How Can You Call Yourself?

The answer is "very carefully." Let us begin by implementing the factorial function in C. 

int fact( int n )
{
   if( n == 0 )
      return( 1 ) ;
   else
      return( n * fact( n - 1 )) ;
}

Let's trace the flow for a call of fact(3).
  1. The parameter n=3.
  2. We test to see if n=0.
  3. Since it doesn't we need to compute n*fact(n-1) so we call fact().
    1. The parameter n=2.
    2. We test to see if n=0.
    3. Since it doesn't we need to compute n*fact(n-1) so we call fact().
      1. The parameter n=1.
      2. We test to see if n=0.
      3. Since it doesn't we need to compute n*fact(n-1) so we call fact().
        1. The parameter n=0.
        2. We test to see if n=0.
        3. Since it does we return 1 as the result of fact(0).
      4. With fact(0)=1 we compute n*fact(n-1) for n=1.
      5. This returns 1 as the result of fact(1).
    4. With fact(1)=1 we compute n*fact(n-1) for n=2.
    5. This returns 2 as the result of fact(2).
  4. With fact(2)=2 we compute n*fact(n-1) for n=3.
  5. This returns 6 as the result of fact(3).

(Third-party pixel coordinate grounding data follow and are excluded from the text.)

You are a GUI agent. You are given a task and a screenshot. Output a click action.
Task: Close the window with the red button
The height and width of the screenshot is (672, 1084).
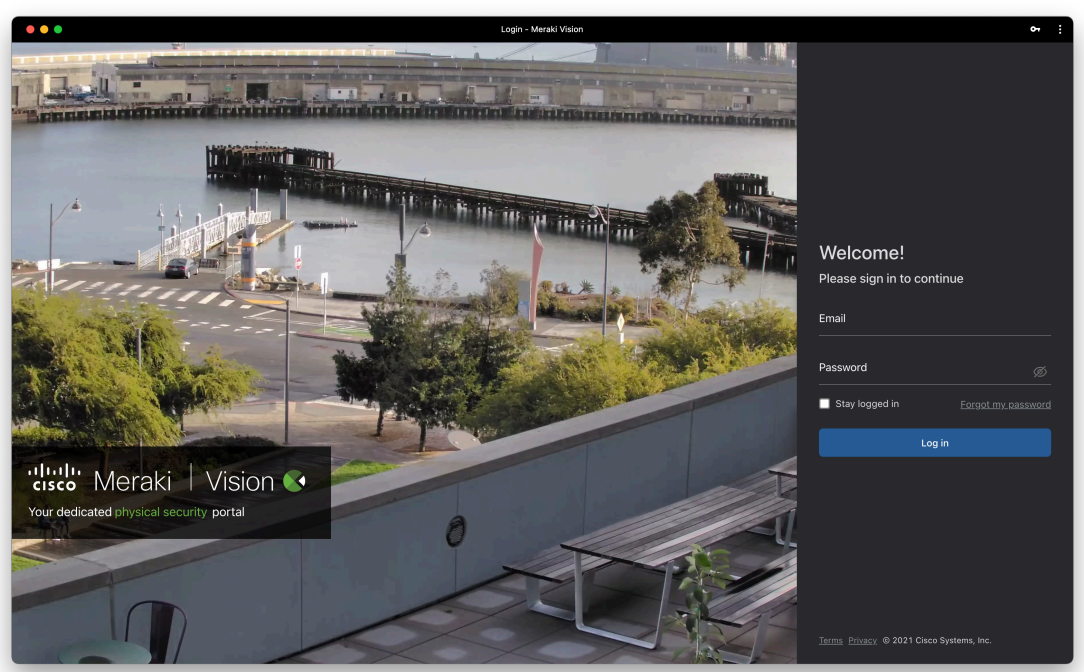(30, 29)
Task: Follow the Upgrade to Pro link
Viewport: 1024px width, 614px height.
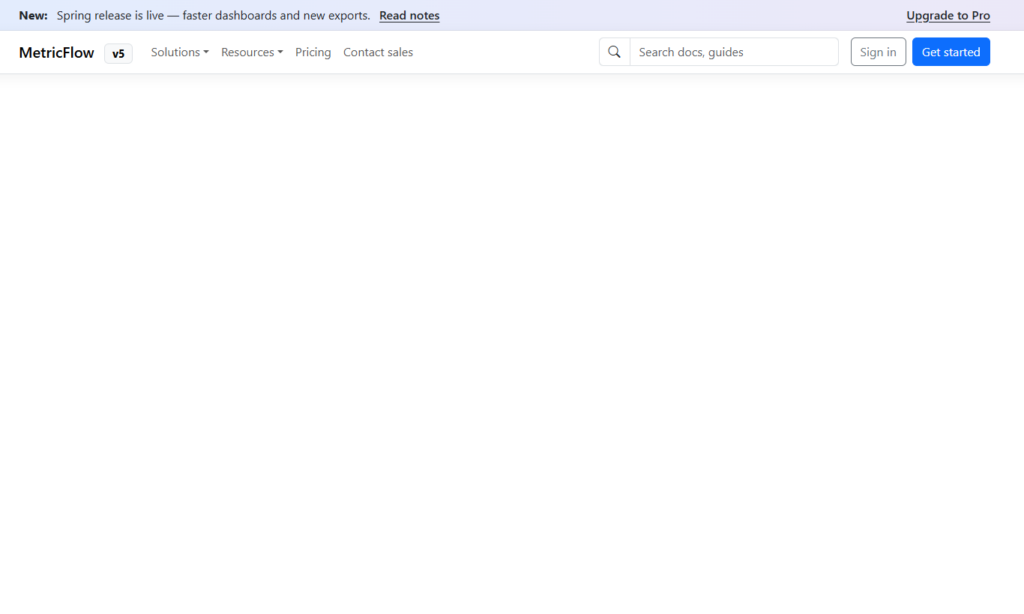Action: point(948,16)
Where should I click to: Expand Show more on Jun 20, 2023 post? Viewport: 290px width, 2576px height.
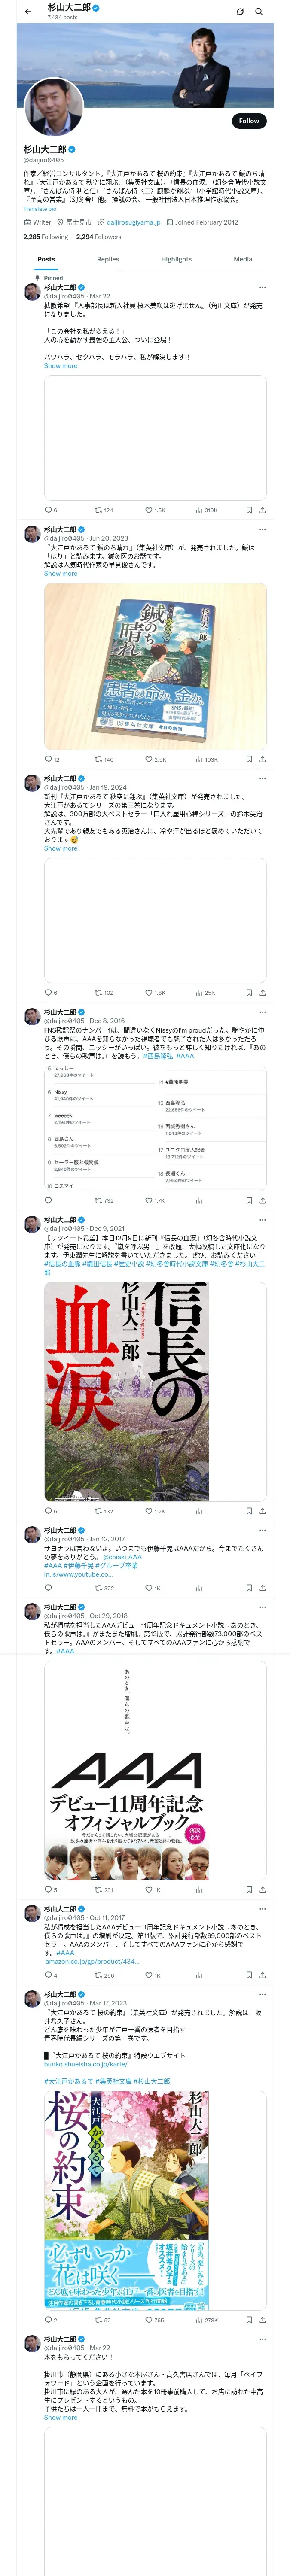point(60,574)
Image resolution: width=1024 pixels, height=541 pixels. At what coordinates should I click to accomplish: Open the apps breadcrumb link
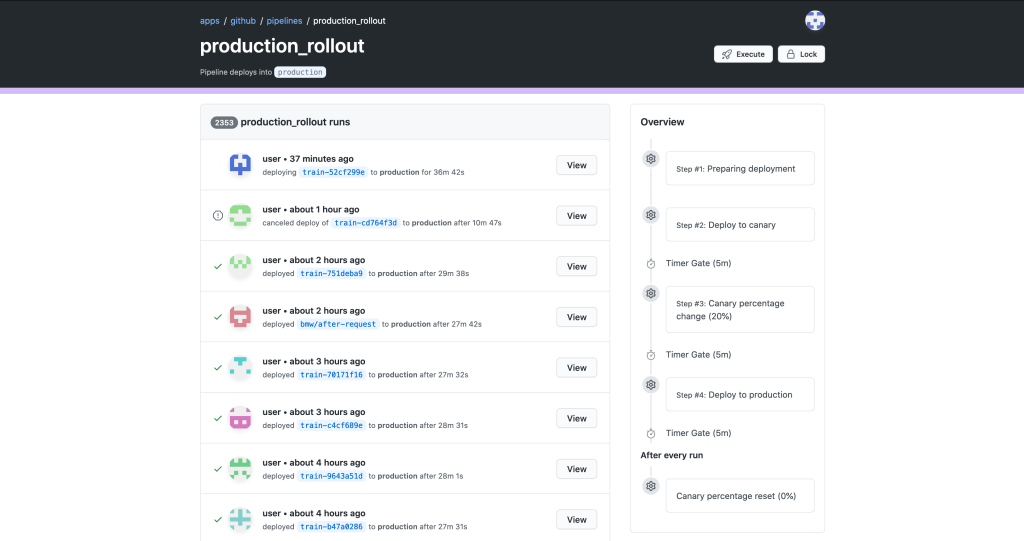point(209,21)
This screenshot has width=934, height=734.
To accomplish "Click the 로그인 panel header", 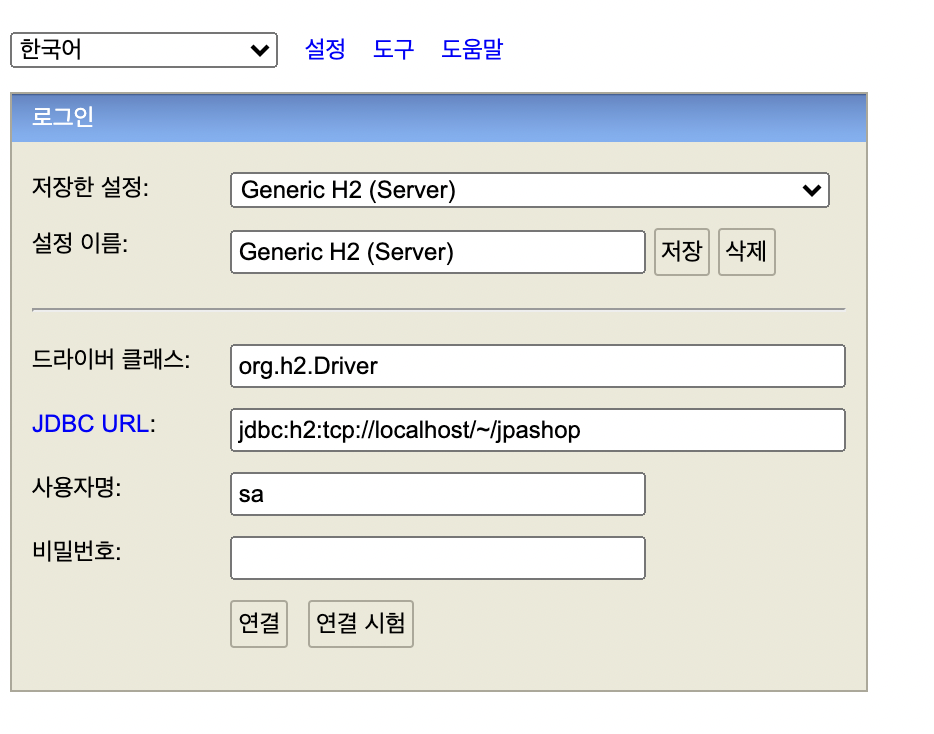I will 438,118.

Next, let's look at a recursive function for Fibonacci numbers. 

int fibb( int n )
{
   if( n == 1 || n == 2 )
      return( 1 ) ;
   else
      return( fibb( n - 1 ) + fibb( n - 2 )) ;
}

Notice here that we can have more than one place where a function calls itself. As an exercise, you should trace through a call of fibb(3).

Consider again the function G() defined by:
  1. G(0)=1
  2. G(n)=2*G(n-1) for all n > 0
Write the return statement that corresponds to part 2 of the definition assuming that the function is named g (lower case).